* Problem to work on: From the entries below, gather every line containing the string "computer".

* Records to process:
★ ★ ★ ★ ★
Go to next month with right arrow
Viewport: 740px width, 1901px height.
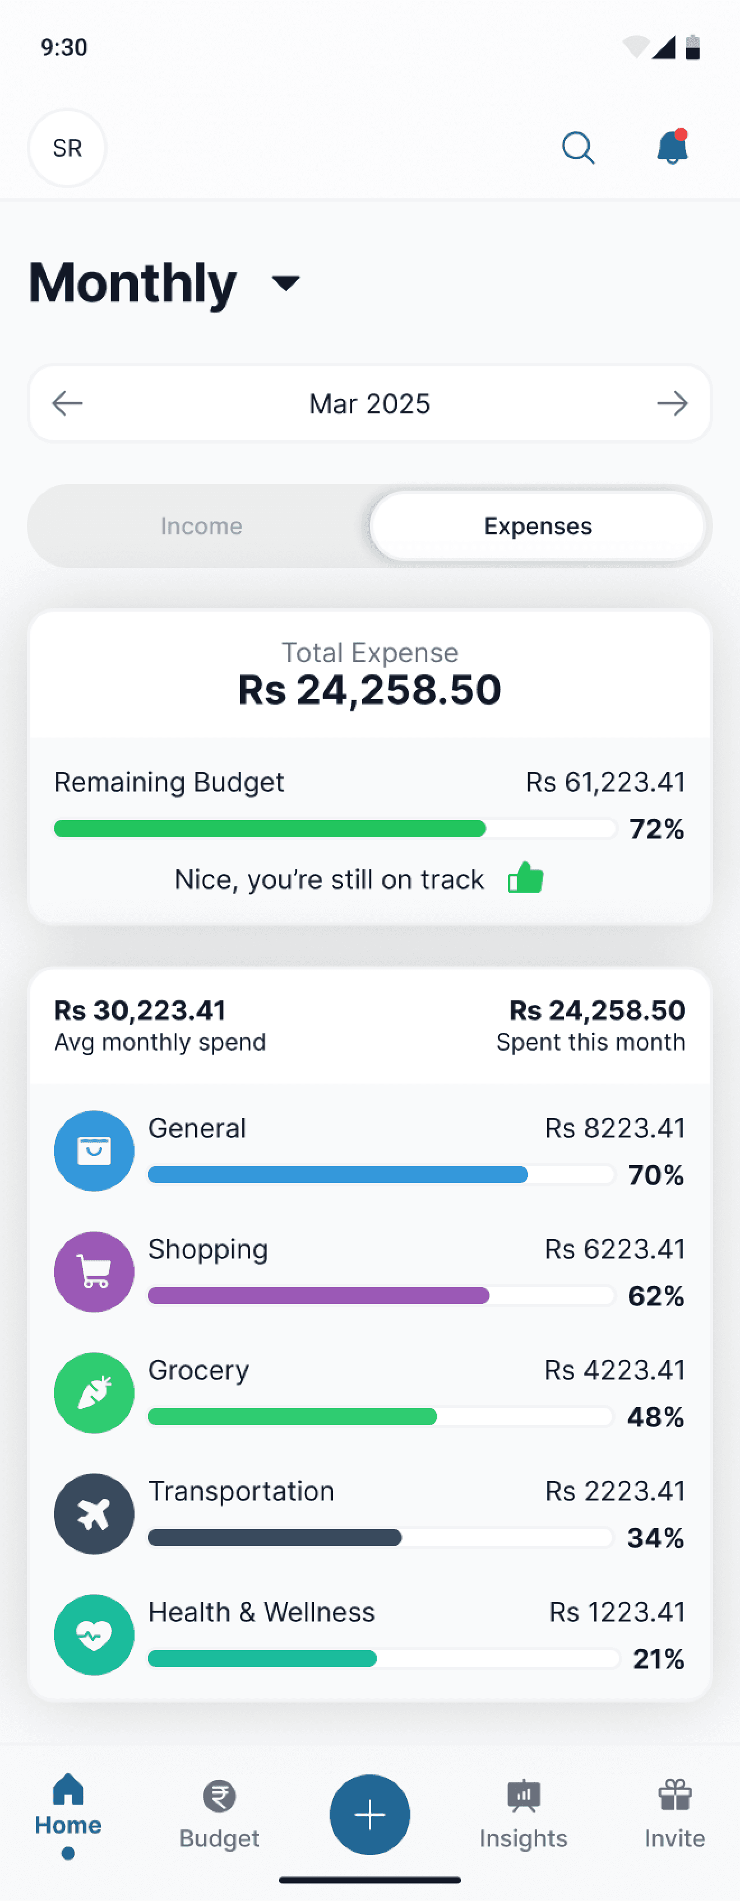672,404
★ ★ ★ ★ ★
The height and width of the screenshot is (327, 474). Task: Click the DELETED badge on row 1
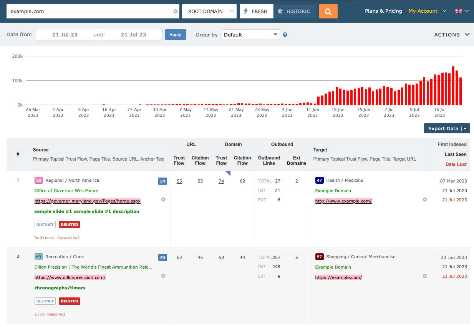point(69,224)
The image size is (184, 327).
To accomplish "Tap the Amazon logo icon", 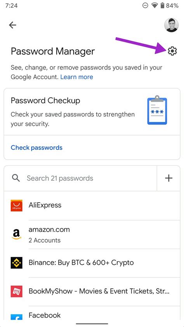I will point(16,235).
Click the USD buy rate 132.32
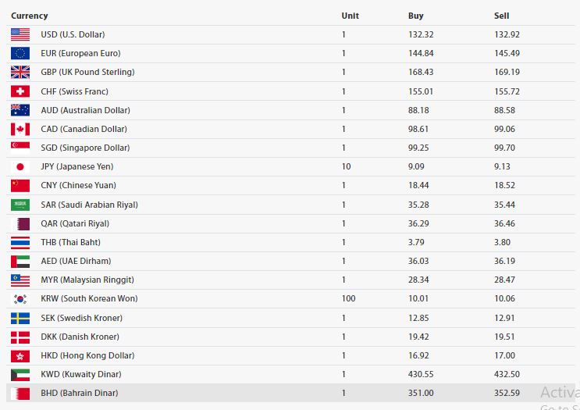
★ ★ ★ ★ ★
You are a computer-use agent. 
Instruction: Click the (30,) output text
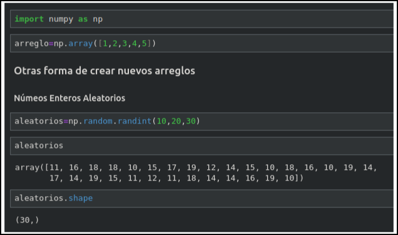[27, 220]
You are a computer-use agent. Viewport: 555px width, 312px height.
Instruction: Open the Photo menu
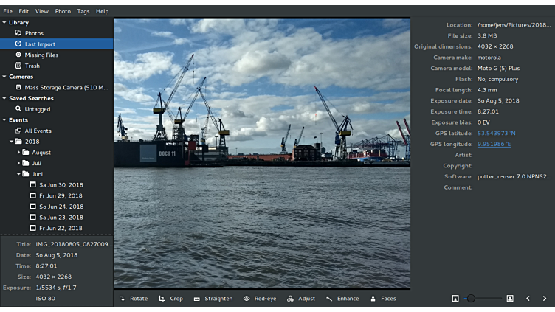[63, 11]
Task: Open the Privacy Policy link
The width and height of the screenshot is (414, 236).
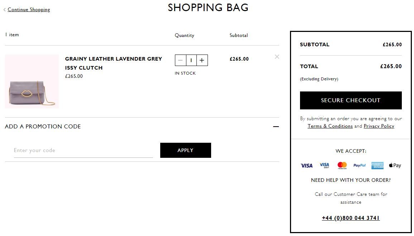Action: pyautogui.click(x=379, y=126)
★ ★ ★ ★ ★
* Final answer:
You are a computer-use agent. 
You are a computer-use agent. Viewport: 555px width, 312px height.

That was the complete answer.